Bankruptcy may cancel your debts and obligations, but secured lenders keep their debts alive in their mortgages and foreclosures may continue.
Q: Due to my cancer diagnosis, and subsequent expenses, my wife and I filed bankruptcy in 2010. Just a few days ago we received a 1099-C from the second mortgage holder indicating they had cancelled the debt on July 28, 2011.
I called my lender and was told that while they have cancelled the debt they plan to retain the note and trust deed as a lien. I am more than confused! Since the note and trust deed are associated with a debt, and since the debt has been cancelled (with its attendant IRS consequences) what possible justification can the bank have to refuse to surrender the note and sign the mortgage reconveyance?
A: You are confused. Your bankruptcy may have released you from your personal obligation to repay the debt, but that doesn’t mean that the lender gives up its claim on the property. The debt is evidenced by a note that requires you to pay the lender back money you borrowed. The lender takes your property as collateral in case you fail to pay.
In your case, you didn’t pay and your personal obligation to repay the debt was wiped out in the bankruptcy. However the lender has a lien on your home that they have a right to enforce to seek repayment.

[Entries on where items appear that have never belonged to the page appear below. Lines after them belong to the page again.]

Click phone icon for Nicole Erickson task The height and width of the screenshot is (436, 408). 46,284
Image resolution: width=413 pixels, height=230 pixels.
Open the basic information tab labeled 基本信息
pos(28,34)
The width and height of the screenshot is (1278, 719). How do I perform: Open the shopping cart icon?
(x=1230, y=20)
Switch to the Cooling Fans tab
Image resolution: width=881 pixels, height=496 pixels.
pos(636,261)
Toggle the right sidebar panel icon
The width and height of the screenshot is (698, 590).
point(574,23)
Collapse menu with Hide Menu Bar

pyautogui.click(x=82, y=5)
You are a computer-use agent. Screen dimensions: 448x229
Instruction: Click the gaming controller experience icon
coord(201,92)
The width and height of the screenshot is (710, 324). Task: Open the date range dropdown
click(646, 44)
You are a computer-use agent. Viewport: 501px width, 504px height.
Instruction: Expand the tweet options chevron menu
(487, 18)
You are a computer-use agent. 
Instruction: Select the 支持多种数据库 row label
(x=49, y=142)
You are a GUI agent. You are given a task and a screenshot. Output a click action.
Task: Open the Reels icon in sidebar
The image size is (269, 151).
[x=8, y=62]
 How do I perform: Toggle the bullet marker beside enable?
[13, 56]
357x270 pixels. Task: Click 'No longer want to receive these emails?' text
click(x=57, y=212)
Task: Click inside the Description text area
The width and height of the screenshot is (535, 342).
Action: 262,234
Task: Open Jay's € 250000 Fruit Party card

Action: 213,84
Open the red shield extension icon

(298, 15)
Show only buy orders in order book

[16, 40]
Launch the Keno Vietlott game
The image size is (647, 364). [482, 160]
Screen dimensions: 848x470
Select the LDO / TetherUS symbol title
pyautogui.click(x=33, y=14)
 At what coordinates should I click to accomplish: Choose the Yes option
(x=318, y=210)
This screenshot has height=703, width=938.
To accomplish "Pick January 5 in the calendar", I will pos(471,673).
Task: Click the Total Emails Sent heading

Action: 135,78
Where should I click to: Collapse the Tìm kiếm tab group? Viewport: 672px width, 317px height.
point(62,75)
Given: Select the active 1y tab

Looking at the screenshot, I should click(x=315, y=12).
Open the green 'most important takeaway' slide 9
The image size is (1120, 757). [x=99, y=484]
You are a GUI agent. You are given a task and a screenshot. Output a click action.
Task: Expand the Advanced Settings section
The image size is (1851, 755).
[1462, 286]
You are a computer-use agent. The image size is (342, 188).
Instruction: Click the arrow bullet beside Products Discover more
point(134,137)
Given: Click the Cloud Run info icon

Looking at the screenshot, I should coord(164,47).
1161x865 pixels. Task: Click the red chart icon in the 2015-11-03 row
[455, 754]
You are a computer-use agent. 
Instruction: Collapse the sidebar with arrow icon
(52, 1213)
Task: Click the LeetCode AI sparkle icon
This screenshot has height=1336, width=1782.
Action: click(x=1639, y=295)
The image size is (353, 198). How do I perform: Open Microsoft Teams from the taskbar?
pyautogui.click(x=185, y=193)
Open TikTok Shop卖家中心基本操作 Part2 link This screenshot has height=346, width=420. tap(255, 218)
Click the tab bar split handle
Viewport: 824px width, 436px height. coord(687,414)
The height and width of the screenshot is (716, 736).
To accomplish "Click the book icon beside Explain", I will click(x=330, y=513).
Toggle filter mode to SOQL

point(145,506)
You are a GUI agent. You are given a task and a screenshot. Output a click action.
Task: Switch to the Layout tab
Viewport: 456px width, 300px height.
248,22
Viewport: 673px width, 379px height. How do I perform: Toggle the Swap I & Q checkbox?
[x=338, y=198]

Given this situation you can see that the lender may not seek repayment from you but can seek to sell the property to get what it is owed. The lender is under no obligation to extinguish the debt and the lien on the property. They were only obligated under your bankruptcy case not to seek money from you.
As far as the IRS goes, you probably have no phantom income to report. Phantom income is created when a lender forgives a debt. That forgiveness is considered income to you and that is why it was reported to the IRS. For some people that could be a problem. However, under certain rule changes, you won’t have to pay income taxes on that forgiveness if the loan was on your primary residence.
And as far as other borrowers are concerned, debt forgiveness on primary residences for situations like yours won’t be considered taxable for borrowers through the end of this year. However, if your debt is forgiven next year and the tax rules go back to the way they were, you’d have to pay income taxes on the amount of debt forgiven.
If you own an investment property, second home, vacation home or time share and a lender forgives the debt and sends you a 1099, you will have to pay income taxes on the amount of debt that was forgiven.